The reply should consist of one number, the count of lines below in which the word "symbol" appears.

┌─ Records

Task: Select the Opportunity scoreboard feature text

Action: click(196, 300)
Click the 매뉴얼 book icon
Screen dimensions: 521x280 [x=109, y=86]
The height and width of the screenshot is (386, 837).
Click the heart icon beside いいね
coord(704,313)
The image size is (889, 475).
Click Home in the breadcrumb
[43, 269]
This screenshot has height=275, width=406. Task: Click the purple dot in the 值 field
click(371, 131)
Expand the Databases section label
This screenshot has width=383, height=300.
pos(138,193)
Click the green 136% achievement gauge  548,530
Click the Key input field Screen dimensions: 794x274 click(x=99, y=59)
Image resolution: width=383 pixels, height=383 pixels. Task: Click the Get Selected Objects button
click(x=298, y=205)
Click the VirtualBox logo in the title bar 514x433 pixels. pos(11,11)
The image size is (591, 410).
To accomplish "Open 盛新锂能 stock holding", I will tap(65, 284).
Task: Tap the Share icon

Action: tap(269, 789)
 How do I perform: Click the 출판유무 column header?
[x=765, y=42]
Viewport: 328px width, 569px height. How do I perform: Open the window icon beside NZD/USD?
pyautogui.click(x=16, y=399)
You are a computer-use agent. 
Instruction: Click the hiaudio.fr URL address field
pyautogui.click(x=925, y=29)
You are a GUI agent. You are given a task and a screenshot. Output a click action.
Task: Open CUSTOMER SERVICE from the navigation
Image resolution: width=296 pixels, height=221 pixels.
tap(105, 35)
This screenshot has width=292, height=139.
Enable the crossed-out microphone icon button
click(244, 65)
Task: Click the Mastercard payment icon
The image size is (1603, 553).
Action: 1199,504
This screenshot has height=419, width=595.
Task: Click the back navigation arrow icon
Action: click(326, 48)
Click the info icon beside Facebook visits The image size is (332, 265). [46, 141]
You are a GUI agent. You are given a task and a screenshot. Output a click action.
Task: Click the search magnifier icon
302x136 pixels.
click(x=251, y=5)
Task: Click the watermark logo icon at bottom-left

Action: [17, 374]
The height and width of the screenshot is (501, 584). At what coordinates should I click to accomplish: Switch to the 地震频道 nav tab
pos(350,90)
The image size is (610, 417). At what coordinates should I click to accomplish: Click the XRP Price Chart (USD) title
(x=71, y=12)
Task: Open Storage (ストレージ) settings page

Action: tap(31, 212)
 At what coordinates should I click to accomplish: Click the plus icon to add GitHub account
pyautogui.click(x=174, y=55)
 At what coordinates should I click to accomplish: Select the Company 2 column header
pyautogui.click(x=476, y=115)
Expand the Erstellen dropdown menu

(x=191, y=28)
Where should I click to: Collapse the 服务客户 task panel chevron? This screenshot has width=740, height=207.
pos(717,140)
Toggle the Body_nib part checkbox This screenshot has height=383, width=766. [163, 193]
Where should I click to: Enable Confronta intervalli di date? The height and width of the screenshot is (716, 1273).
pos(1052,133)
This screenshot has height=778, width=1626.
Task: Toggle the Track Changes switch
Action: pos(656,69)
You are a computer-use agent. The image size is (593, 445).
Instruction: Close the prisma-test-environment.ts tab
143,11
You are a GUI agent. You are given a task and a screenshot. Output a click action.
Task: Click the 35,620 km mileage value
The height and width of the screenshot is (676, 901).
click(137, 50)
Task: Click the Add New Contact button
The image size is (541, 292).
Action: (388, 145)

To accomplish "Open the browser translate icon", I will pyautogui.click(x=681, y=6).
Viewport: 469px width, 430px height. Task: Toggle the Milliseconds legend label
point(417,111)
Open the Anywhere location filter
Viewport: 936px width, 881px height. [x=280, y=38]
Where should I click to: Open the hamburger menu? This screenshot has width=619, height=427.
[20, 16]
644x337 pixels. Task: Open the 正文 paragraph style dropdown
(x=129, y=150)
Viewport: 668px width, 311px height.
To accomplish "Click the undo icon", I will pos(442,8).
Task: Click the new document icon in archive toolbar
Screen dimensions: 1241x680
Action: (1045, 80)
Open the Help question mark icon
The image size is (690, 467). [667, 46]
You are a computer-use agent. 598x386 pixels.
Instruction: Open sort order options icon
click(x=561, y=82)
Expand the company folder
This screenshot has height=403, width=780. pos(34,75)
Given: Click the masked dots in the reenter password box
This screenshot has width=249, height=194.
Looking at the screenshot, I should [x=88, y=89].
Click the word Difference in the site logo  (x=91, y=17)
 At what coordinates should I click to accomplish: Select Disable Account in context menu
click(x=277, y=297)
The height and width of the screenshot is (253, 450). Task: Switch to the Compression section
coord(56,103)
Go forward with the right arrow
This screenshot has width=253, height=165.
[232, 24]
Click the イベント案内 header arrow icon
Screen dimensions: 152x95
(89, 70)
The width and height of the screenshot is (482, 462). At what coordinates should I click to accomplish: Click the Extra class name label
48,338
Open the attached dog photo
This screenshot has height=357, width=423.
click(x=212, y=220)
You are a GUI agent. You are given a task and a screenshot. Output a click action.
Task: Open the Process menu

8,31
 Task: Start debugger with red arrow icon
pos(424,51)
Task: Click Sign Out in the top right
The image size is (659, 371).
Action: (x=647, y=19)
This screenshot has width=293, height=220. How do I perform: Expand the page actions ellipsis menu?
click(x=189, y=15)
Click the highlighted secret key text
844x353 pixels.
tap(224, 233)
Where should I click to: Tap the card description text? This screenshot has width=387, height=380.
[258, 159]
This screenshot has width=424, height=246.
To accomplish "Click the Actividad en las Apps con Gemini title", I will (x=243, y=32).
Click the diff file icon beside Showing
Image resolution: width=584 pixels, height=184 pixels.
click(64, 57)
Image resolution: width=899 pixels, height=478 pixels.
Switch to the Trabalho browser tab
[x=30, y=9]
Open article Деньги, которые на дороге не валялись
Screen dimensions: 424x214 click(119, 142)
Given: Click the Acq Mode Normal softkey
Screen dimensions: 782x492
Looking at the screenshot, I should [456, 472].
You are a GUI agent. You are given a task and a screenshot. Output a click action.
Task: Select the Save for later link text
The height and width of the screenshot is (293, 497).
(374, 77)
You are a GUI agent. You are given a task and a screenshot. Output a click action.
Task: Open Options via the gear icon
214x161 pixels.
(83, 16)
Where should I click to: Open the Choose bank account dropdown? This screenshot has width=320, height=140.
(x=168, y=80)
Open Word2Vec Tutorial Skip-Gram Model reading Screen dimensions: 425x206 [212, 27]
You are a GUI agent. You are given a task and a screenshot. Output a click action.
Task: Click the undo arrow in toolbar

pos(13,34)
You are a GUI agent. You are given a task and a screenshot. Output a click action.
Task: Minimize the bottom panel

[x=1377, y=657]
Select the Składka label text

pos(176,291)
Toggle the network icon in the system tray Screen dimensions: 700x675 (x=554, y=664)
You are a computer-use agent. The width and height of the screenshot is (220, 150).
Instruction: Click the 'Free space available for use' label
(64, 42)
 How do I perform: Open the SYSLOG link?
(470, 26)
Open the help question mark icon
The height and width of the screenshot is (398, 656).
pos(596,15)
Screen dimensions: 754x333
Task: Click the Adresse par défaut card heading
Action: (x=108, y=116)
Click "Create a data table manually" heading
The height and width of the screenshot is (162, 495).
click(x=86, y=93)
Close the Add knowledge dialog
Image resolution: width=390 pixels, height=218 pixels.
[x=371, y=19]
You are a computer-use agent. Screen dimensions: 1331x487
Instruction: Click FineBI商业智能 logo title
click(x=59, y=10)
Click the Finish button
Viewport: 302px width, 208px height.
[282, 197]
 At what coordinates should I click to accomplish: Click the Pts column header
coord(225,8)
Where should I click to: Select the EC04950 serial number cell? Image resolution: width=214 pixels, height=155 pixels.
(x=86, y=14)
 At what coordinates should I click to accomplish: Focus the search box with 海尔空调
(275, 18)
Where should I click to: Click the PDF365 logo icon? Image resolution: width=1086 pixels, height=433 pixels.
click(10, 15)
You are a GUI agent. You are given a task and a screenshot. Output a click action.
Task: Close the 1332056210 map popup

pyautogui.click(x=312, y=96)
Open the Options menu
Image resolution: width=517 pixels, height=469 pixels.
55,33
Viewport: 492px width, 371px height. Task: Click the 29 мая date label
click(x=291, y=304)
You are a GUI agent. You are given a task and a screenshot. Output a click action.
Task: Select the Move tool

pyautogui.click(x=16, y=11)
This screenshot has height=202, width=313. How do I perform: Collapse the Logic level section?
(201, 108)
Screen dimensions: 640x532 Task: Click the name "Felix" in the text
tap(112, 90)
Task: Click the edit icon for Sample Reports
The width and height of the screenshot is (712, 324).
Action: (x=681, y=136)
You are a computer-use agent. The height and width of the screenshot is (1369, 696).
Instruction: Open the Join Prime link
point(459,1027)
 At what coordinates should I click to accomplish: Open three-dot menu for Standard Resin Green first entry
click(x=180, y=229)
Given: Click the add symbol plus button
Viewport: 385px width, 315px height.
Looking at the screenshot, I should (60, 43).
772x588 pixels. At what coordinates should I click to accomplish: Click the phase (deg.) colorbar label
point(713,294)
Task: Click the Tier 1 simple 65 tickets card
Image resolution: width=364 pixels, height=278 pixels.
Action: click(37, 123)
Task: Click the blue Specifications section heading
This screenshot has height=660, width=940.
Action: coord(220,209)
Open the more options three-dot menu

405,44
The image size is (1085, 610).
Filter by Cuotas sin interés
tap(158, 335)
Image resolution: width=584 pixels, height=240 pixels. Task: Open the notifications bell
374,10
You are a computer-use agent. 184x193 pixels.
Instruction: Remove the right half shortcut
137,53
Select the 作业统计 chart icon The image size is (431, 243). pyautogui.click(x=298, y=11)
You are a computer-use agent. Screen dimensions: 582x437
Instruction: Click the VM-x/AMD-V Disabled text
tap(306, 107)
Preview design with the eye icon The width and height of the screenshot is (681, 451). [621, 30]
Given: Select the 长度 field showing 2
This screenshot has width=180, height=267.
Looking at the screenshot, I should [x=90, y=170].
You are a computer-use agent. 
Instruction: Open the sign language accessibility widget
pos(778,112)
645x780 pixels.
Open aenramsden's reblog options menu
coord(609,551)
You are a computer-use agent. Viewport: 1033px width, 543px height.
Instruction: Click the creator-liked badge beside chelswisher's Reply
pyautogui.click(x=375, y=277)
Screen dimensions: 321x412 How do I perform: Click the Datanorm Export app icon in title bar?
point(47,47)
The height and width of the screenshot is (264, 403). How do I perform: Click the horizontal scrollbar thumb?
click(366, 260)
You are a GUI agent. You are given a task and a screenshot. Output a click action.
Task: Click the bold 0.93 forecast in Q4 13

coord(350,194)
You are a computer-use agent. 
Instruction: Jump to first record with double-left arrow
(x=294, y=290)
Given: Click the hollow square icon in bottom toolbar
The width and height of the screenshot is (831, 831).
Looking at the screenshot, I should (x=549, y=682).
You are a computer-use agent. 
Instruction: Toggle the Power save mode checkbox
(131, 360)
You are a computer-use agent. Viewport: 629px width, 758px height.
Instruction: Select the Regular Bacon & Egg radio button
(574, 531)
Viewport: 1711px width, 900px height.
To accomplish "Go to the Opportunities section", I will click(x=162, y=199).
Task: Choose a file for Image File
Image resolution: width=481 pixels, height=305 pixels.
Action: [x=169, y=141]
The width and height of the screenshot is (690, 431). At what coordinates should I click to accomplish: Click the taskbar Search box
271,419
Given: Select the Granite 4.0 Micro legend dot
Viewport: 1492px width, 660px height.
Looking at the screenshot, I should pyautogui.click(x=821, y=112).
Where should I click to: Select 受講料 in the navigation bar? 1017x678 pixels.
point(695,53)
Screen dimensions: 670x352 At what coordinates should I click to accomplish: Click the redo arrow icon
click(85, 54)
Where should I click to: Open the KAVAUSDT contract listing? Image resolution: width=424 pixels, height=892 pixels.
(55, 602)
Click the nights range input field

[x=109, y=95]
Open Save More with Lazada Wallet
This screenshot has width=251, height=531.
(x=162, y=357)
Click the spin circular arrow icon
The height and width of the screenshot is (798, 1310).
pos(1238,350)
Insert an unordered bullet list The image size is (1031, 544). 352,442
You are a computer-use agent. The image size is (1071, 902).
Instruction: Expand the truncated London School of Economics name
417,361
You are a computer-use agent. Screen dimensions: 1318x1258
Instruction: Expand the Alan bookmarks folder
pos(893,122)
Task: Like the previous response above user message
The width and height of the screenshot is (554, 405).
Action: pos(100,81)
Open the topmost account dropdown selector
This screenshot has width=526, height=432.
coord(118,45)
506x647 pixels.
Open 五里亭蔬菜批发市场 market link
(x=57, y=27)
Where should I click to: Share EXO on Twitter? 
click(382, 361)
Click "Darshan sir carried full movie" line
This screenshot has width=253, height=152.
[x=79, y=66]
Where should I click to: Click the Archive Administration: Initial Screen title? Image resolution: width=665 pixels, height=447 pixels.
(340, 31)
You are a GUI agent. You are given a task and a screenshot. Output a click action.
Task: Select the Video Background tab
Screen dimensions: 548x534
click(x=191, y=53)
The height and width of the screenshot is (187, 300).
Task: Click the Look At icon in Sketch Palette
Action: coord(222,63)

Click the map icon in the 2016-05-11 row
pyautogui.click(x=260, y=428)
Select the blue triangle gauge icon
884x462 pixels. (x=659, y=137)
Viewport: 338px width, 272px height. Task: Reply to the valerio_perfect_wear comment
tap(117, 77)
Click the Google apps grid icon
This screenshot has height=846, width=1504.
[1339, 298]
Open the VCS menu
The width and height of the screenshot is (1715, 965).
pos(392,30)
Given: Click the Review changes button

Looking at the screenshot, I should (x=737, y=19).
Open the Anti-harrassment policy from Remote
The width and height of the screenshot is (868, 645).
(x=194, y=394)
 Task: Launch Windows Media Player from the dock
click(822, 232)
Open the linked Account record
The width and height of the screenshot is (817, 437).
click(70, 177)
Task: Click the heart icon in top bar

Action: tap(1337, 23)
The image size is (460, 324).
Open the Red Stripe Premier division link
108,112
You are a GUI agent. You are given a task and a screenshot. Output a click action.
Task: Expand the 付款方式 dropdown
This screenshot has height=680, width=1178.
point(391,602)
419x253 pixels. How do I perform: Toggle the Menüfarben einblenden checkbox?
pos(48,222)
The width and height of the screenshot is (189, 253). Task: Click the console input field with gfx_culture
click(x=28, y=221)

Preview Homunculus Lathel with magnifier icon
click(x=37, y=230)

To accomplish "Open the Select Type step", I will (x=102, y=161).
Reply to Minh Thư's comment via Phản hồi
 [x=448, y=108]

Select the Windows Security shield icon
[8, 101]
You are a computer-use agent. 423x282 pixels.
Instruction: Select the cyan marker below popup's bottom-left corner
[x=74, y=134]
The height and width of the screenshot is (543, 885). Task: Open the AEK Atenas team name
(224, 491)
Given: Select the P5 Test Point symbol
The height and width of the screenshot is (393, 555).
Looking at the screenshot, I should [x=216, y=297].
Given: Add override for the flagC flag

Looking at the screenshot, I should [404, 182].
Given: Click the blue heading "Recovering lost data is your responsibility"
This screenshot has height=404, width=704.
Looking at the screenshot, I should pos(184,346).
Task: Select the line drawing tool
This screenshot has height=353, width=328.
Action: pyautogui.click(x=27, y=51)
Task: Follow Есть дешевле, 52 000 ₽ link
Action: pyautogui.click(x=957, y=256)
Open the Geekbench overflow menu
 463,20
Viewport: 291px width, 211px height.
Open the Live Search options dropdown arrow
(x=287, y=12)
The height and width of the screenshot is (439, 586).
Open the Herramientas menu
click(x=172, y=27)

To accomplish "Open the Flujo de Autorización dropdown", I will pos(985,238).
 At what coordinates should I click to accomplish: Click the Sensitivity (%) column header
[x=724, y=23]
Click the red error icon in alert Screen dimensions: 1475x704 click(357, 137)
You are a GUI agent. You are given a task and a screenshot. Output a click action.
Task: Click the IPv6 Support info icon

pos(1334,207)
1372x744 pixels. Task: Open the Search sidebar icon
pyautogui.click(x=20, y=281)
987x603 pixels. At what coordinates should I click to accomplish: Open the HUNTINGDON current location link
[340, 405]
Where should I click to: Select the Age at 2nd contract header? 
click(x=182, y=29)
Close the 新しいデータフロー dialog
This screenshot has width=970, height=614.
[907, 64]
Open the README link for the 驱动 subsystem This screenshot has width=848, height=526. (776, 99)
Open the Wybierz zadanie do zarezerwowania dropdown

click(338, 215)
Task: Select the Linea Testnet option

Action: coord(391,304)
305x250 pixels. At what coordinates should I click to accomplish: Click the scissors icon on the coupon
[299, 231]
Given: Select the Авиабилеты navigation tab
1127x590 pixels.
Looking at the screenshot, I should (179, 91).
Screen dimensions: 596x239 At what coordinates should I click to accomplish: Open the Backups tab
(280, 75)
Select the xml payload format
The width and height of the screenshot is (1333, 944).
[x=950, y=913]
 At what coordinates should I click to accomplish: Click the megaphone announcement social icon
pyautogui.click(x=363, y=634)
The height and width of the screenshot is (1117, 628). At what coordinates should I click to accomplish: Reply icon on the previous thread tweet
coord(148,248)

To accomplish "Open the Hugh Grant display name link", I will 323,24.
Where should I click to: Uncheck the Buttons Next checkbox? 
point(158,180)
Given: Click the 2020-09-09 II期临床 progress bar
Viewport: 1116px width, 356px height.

└─

__Answer below__
2